On April 5th, 2010, the international watchdog organization, Wikileaks, published a highly classified video filmed from an Apache helicopter in Iraq during the chaotic year of 2007. It depicted the murder of twelve Iraqi citizens, virtually unarmed, and posing no danger to the firing squad perched on the Apache helicopter. Among the dead were two Reuters journalists, who carried cameras that, according to the soldiers, resembled RPGs. Also dead were several Iraqis who came to assist the wounded journalists. The release of this video, after several years of stalling, triggered an explosive reaction from citizenries across the world. The nonchalance and ecstasy displayed by the soldiers during the thirty-eight minutes video proved to be so shocking, that some believed these soldiers were surely going to be reprimanded. They felt that such an incident represented an aberration, a seldom mutation within the warrior ethos, and a rare escape from the uniform nobility of Obama’s imperial legions. It was so different from the Hollywood versions of war that has become so ingrained in the masses’ psyche.

Instead, the U.S. Central Command’s report of their probe into the matter found the soldiers innocent of all charges. The investigation found that the soldiers operated within the parameters of their training, and were doing everything by the books. Upon first approximation, this verdict may seem shocking and unjust. But here we have to return to what Hedges described as part of the warrior experience: the obliteration of taboo when armed with a single purpose, exempting one from the confining rigidity of law and morality. What combat and war induces within the warrior is much like love, a single-minded apprehension of reality that lays waste to all triviality. And the fact is, what the Wikileaks video depicted was not an aberration. The only rare thing about the incident is the fact that it ended up in the hands of Wikileaks, allowing us to see it. Who knows how many incidents just like this has not been released in video.

The video is not primarily a condemnation of the soldiers who committed the killings. Its value lies in the fact that it is able to reveal to the lay person the dark elixir of war. It is war that builds for the its victims and its perpetrators an alternative reality free from the corners of human decency. Organizations like Wikileaks remain the last vestiges that allows the ordinary citizen to be aware of what his or her country is committing, often in their name. It allows for a rare introspection into the individual’s perception of what war is, away from the Hollywood depictions in movies such as Gladiator, Saving Private Ryan, or even Platoon. Videos like the one released by Wikileaks reveals the disparity between reality and the propagandistic myth pushed by the corporate media. And as Hedges would describe it, ever since the Crimean War, the national press’s coverage of war has always had the primary purpose of sustaining morale for the war effort.

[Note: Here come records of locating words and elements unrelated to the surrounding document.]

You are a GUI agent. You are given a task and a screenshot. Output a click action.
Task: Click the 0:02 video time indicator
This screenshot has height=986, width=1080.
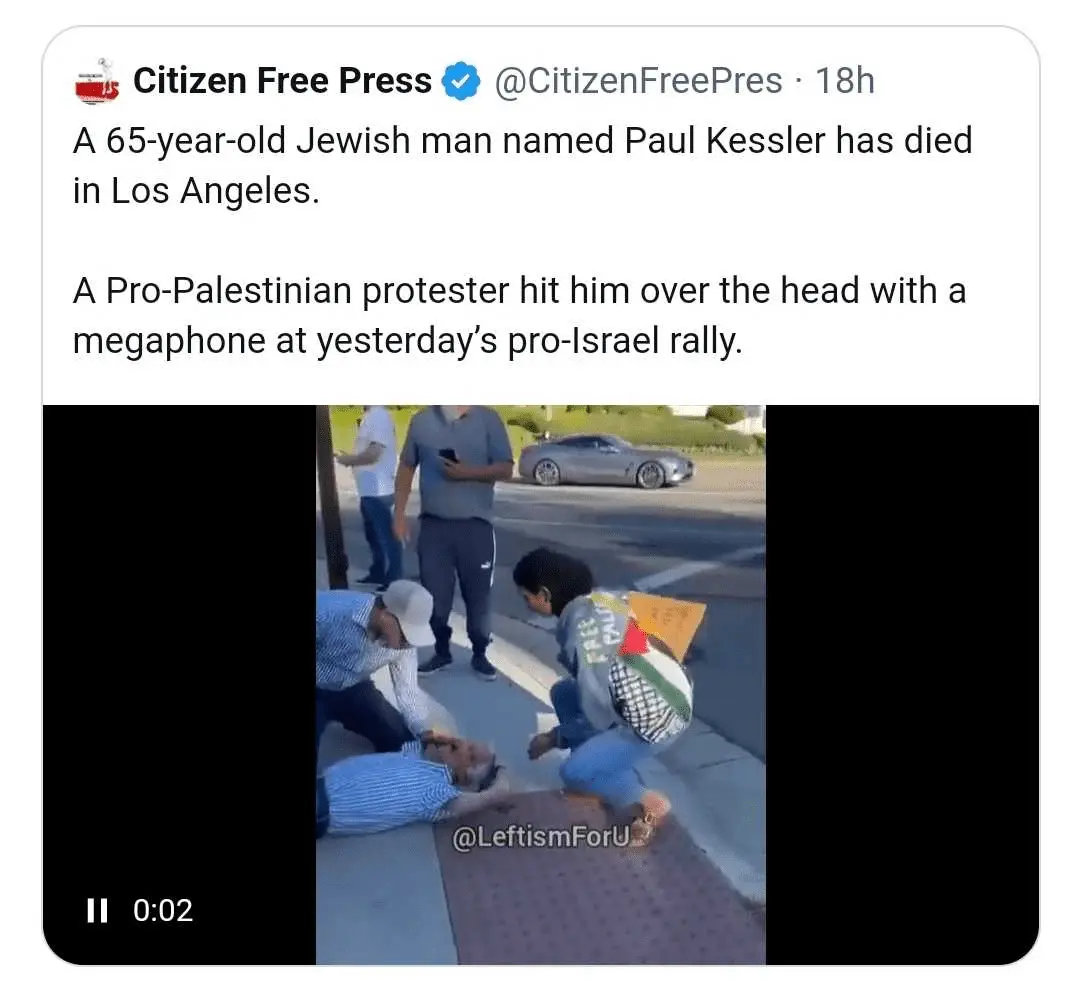click(163, 910)
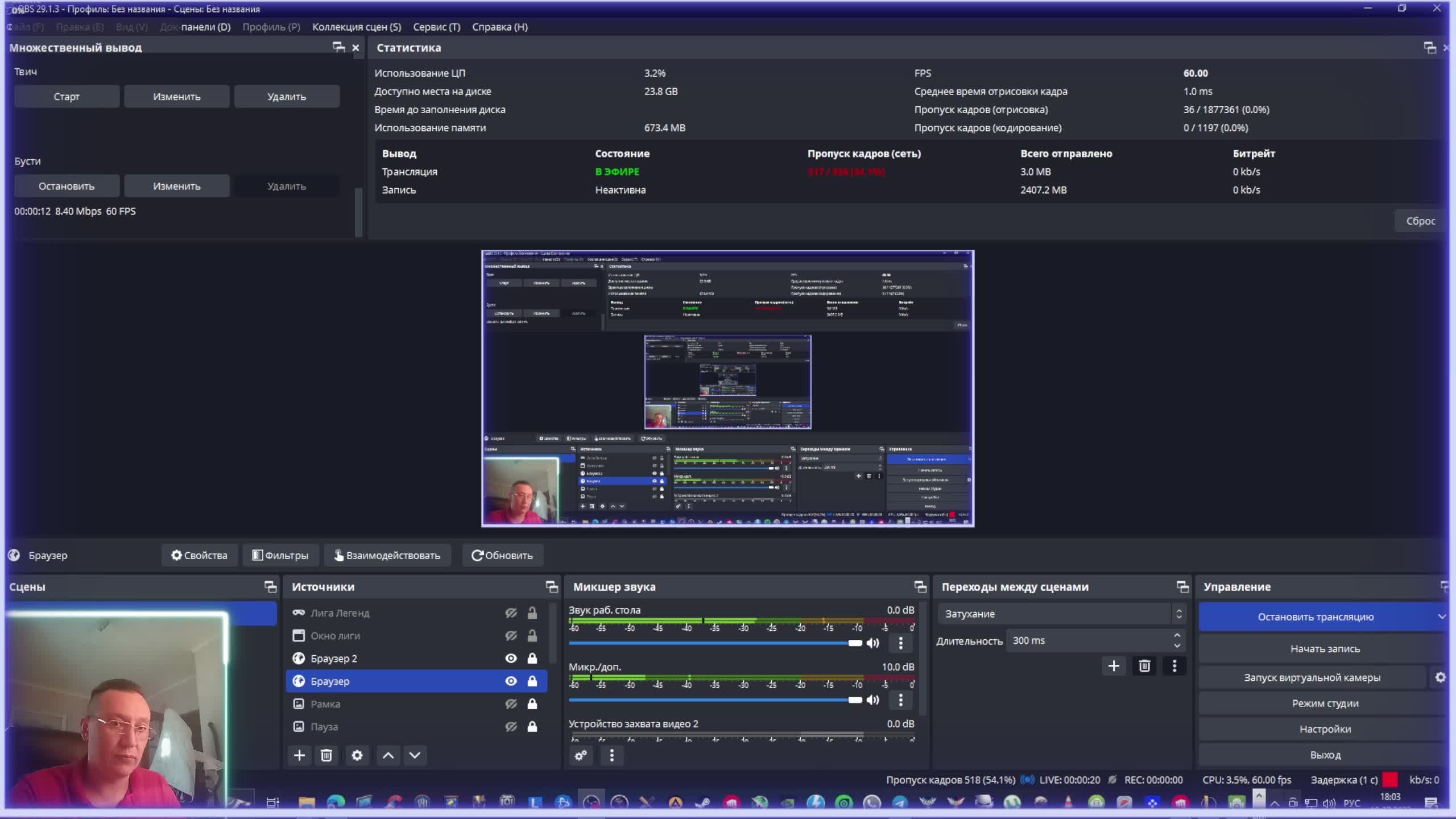This screenshot has width=1456, height=819.
Task: Open Микр./доп. channel three-dot menu
Action: click(900, 700)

This is what we do. Mass murder is the reason why there are over a million dead in Afghanistan and Iraq. Not even Barack Obama can change that. It is easy to view the video, and then talk about it as though it is an irregularity. No, it is the exact opposite. Wikileaks should be protected for its ability to allow citizens to view war for what it is, and not what it’s presented as, on a silver platter, by the FOX News and CNNs. The more we allow ourselves to believe in the glory of war shown by the corporate media and popular culture, the more delusional we will become as a society. Ultimately, our society will exhibit such callousness as to become what the great 20th century Irish poet described in his “Meditations in Time of Civil War”:

“We had fed the heart on fantasies,
The heart’s grown brutal from the fare.”